Duta Besar Korsel untuk Indonesia Kim Chang-beom mengatakan pertemuan kedua negara tersebut sangat mengubah kondisi sebelumnya. Salah satunya meningkatkan nilai solidaritas, rasa persatuan menjadi nyata.
"Kedua pemimpin negara berkomitmen untuk meredakan krisis di semananjung Korea, dan memegang kuat perdamaian," ujarnya sekaligus menampilkan foto kedua presiden Korsel dan Korut dalam Inter-Korean Summit di Pyeongyang, pad 18-20 September, Jumat (20/9).
Kim Chang-beom menuturkan, usai pertemuan itu Kim Jong Un mengatakan suka melihat area semenanjung Korea tanpa adanya senjata nuklir, tanpa krisis nuklir.
"Kami juga melihat situasi militer yang lebih dingin, kami akan membuat langkah baru dan mencoba hal baru kedepan," ujarnya.
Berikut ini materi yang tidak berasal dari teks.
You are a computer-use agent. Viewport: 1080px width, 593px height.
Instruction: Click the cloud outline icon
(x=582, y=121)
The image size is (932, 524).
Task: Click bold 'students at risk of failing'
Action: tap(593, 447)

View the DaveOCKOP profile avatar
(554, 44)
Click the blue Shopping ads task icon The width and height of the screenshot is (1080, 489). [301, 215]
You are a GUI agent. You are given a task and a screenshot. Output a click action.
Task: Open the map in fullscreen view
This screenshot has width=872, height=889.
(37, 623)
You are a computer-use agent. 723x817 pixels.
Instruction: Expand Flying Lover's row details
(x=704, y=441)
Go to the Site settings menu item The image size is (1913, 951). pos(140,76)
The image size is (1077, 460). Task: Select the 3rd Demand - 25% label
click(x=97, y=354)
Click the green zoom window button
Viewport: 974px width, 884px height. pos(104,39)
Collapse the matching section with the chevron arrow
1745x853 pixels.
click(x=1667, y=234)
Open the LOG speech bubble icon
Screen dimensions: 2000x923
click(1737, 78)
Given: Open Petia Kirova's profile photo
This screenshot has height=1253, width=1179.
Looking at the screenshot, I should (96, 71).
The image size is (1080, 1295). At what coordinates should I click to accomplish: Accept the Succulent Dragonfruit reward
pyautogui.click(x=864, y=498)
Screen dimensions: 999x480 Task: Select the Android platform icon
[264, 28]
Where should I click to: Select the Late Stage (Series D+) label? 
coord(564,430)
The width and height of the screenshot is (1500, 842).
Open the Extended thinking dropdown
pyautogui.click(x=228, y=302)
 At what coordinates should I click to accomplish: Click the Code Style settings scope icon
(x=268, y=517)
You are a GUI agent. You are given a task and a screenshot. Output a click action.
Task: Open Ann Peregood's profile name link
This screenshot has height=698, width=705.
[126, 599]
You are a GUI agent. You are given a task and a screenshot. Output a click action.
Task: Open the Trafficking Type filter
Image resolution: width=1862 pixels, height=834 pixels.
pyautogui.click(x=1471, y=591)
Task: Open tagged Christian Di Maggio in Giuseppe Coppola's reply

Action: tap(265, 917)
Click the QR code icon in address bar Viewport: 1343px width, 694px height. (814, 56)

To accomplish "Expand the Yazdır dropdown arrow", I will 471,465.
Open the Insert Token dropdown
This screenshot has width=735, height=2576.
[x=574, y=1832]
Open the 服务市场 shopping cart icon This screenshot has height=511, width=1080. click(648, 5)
Selain itu kedua belah pihak juga sepakat untuk terus berkomunikasi secara konstan dan erat dengan segera mengaktifkan Komite Militer Gabungan inter Korea.
"Kedua pihak sepakat untuk melakukan langkah-langkah substansial untuk maju lebih jauh," tandasnya.
Sebelumnya Moon Jae In mengungkapkan Komite Gabungan Antar Korea itu sebagai evaluasi untuk meredakan ketegangan dan mencegah bentrokan yang tidak sengaja. Kehadiran Komite Gabungan Antar Korea juga menghapus ancaman apapun yang menyebabkan perang di Semenanjung Korea.